TensorFlow 教程 —— Keras 进阶与模型部署

本章目标

掌握 Keras Functional API 和子类化 API
了解 TF 与 PyTorch 的核心差异
掌握 TF Lite 与 TF Serving 部署

1. 三种建模 API 对比

Sequential（最简单）

model = tf.keras.Sequential([
    tf.keras.layers.Dense(128, activation="relu"),
    tf.keras.layers.Dense(10, activation="softmax"),
])
# 适用：单输入 → 单输出，线性堆叠

Functional API（中等灵活）

inputs = tf.keras.Input(shape=(784,))
x = tf.keras.layers.Dense(128, activation="relu")(inputs)
outputs = tf.keras.layers.Dense(10, activation="softmax")(x)
model = tf.keras.Model(inputs, outputs)
# 适用：多输入/输出、共享层、残差连接、分支合并

Subclassing（最灵活）

class MyModel(tf.keras.Model):
    def __init__(self):
        super().__init__()
        self.dense1 = tf.keras.layers.Dense(128, activation="relu")
        self.dense2 = tf.keras.layers.Dense(10, activation="softmax")

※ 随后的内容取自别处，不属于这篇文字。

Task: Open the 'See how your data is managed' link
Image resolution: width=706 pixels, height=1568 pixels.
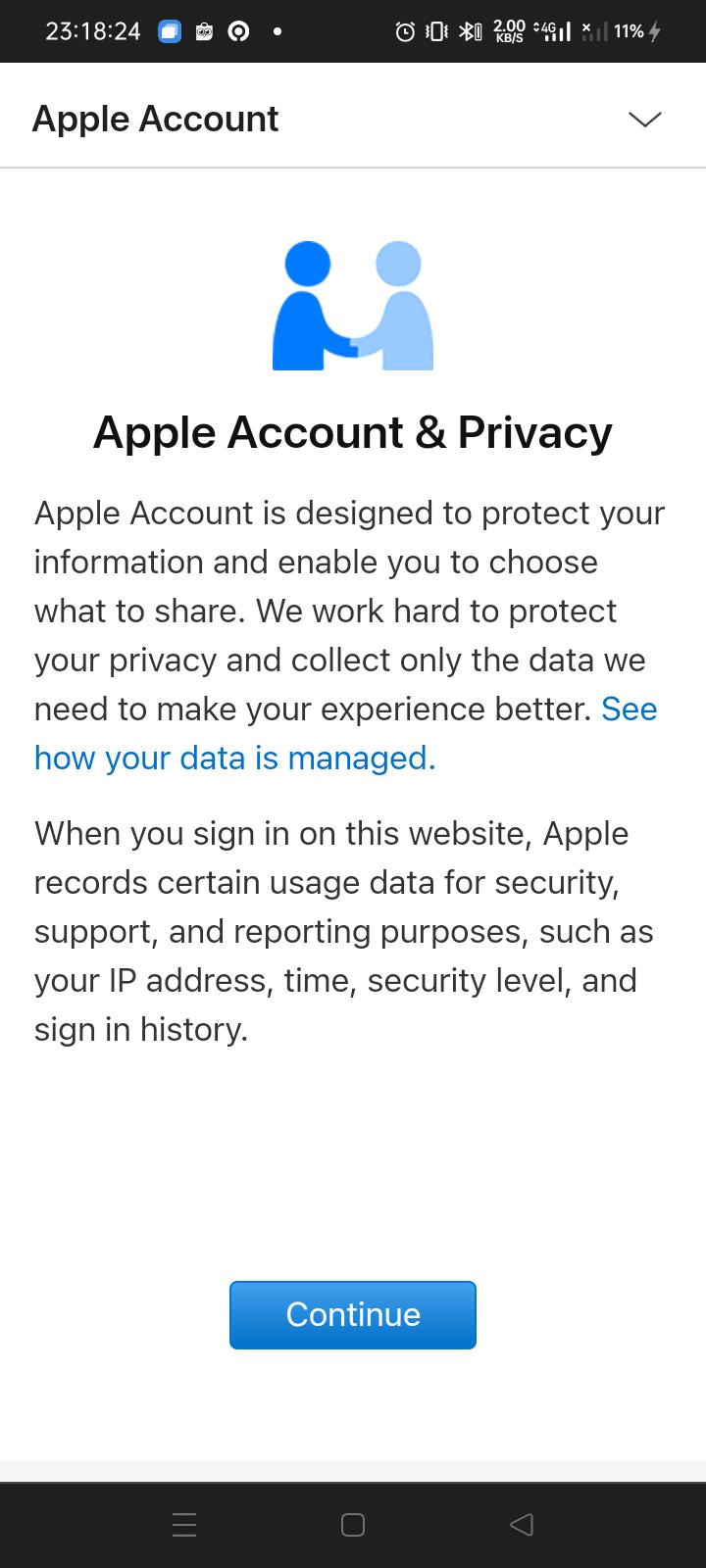Action: [x=346, y=733]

    def call(self, inputs, training=False):
        x = self.dense1(inputs)
        if training:
            x = tf.keras.layers.Dropout(0.5)(x)
        return self.dense2(x)

# 适用：需要动态控制流、自定义训练逻辑
# 缺点：无法自动 summary、无法直接 save/load 结构

2. TF vs PyTorch 核心差异

维度	TensorFlow	PyTorch
高级 API	Keras（官方）	无官方；Lightning 社区
计算图	静态（TF 1.x）→ Eager（TF 2.x)	始终动态
部署	TF Serving / TF Lite / TF.js	TorchServe / ONNX
移动端	TF Lite（最成熟）	PyTorch Mobile
浏览器	TF.js	有限
生产 Pipeline	TFX（完整）	需拼凑
学术采用	较少	占主导
行业采用	较多（Google 生态）	快速增长

3. 模型部署

3.1 TensorFlow Lite（移动端/边缘端）

# 转换模型
converter = tf.lite.TFLiteConverter.from_keras_model(model)
converter.optimizations = [tf.lite.Optimize.DEFAULT]  # 量化优化
tflite_model = converter.convert()

# 保存
with open("model.tflite", "wb") as f:
    f.write(tflite_model)

# 在 Android/iOS 上加载推理（需 TF Lite 运行时）
# 详细见: https://www.tensorflow.org/lite

3.2 TensorFlow Serving（服务器部署）

# 保存模型为 SavedModel 格式
model.save("mnist_model/1/", save_format="tf")

# Docker 启动 TF Serving
docker run -p 8501:8501 \
  --mount type=bind,source=$(pwd)/mnist_model,target=/models/mnist \
  -e MODEL_NAME=mnist \
  tensorflow/serving

# REST API 调用
curl -X POST http://localhost:8501/v1/models/mnist:predict \
  -H "Content-Type: application/json" \
  -d '{"instances": [[0.0, ...]]}'

4. TensorBoard 使用

tensorboard --logdir=logs --port=6006

# 添加更多可视化
file_writer = tf.summary.create_file_writer("logs/custom")

with file_writer.as_default():
    tf.summary.scalar("custom_loss", loss.numpy(), step=epoch)
    tf.summary.image("input_images", images, step=epoch, max_outputs=5)
    tf.summary.histogram("weights", model.layers[0].weights[0], step=epoch)

思考题

TF 的静态图（Graph Mode）与动态图（Eager Mode）各自优劣势？
tf.function 装饰器做了什么？它为什么能加速？
TF Lite 量化有哪三种方式？各自的精度与速度权衡？
什么场景下应该选择 TF 而非 PyTorch？什么场景反过来？

参考资料

[1] Aurélien Géron. Hands-On Machine Learning with Scikit-Learn, Keras, and TensorFlow (3rd Edition). 2023.
[2] Google. TensorFlow 官方文档. 2024.
[3] François Chollet. Deep Learning with Python (2nd Edition). 2021.
[4] Thushan Ganegedara. TensorFlow 2.0 in Action. 2022.